Ample adulation is being heaped upon Europe exchange-traded funds this year and rightfully so. Not only are European stocks attractively valued when measured against the S&P 500 and other U.S. equity benchmarks, but equities across the pond are rewarding investors faith with significant upside.
Add to that, investors are flocking to Europe ETFs in droves. Switzerland should not be lost in that equation. Whether investors realize it or not, Switzerland is usually a major country weight in diversified Europe ETFs that are not dedicated Eurozone funds. In the case of some of the popular broad-based Europe ETFs, Switzerland is usually the second- or third-largest country weight and can sport allocations of close to 15 percent in these funds.

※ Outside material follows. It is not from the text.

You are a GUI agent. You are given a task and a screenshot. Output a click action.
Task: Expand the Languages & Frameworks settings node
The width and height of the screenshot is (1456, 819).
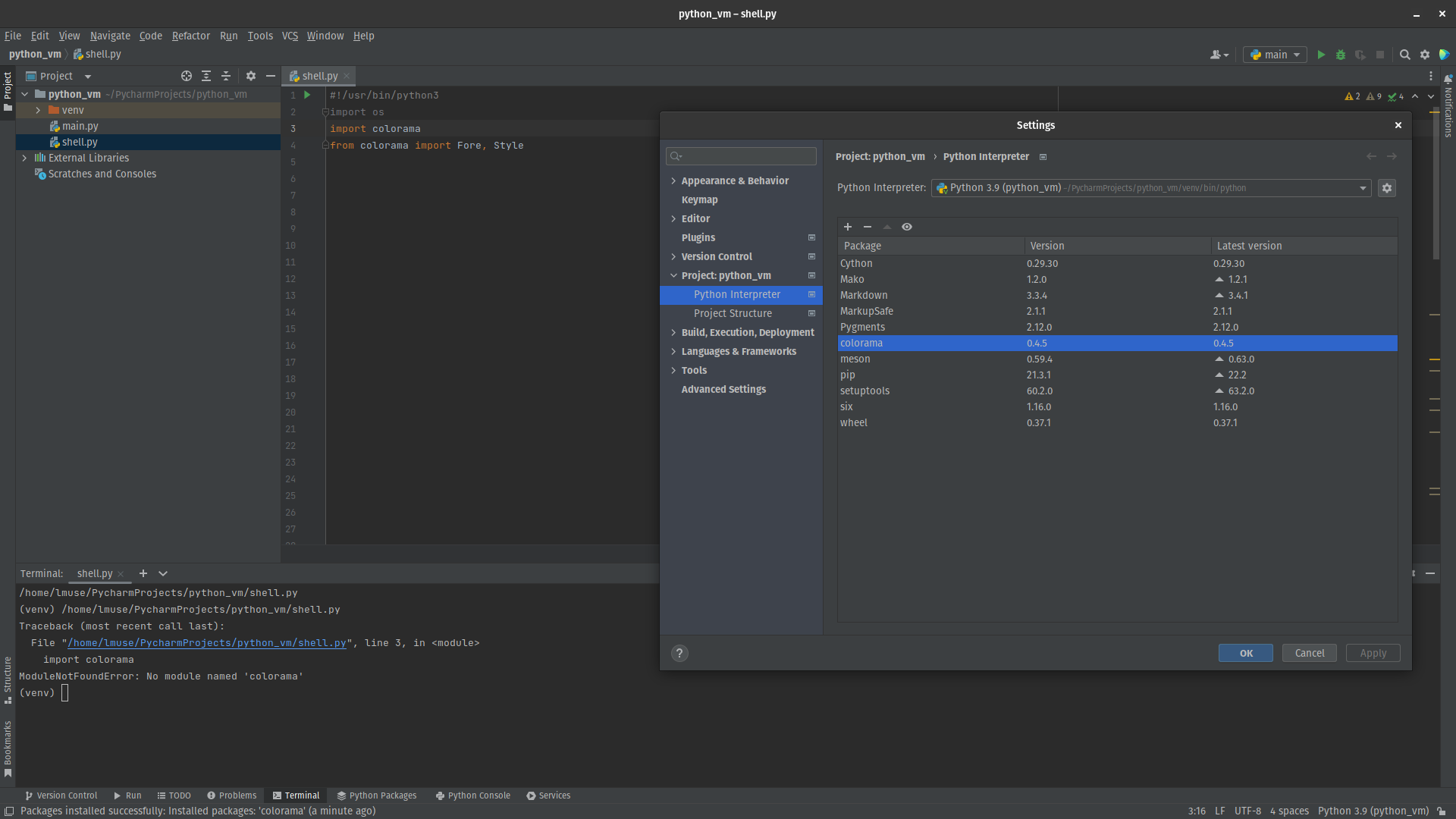[x=673, y=351]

A direct avenue to steady Swiss stocks is the iShares MSCI Switzerland Index Fund(ETF) (NYSE: EWL), the largest and oldest US-listed Switzerland ETF.
Faltering Franc, Rising Stocks
The Swiss economy is heavily dependent on exports, particularly to other developed markets. In other words, Swiss equities can and do benefit from a weak franc. That is happening this year as EWL is up nearly 17 percent, good for one of the best performances among single-country Europe ETFs, while the CurrencyShares Swiss Franc Trust (NYSE: FXF) is lower by 7 percent.
Several years ago, the Swiss National Bank (SNB) was one of the first central banks to employ negative interest rates, a policy that is maintained to this day. That has kept a lid on franc upside to the point that some market observers believe the SNB does not need to do much more to suppress the currency.
“Major central banks across Europe are hinting at unwinding monetary policy stimulus, leaving the SNB among a shrinking dovish camp. UBS Group AG and Nomura Holdings Inc. predict further downside for the Swiss currency, after it broke through a key technical level at 1.10 per euro on Monday and dropped to its lowest since June 2016,” reports Bloomberg.
Although yields on developed market debt are not appealing, EWL yields about 2.2 percent and its three-year standard deviation of 12.4 percent implies less volatility than is found on other Europe single-country ETFs.
Betting On A Fall
EWL is not a currency hedged ETF, so investors are taking on some element of currency risk, particularly if the franc stays mired in its current slump. This is an important consideration with EWL allocating 51 percent of its combined weight to Swiss consumer staples and healthcare names, many of which depend on foreign markets for substantial portions of their sales.
Additionally, the SNB sees the franc as overvalued and traders are betting on more downside for the currency.
“Options bets signaled expectations for a fall, with the premium for one-week calls on the euro against the franc relative to puts at the highest since February 2016 on a closing basis,” according to Bloomberg.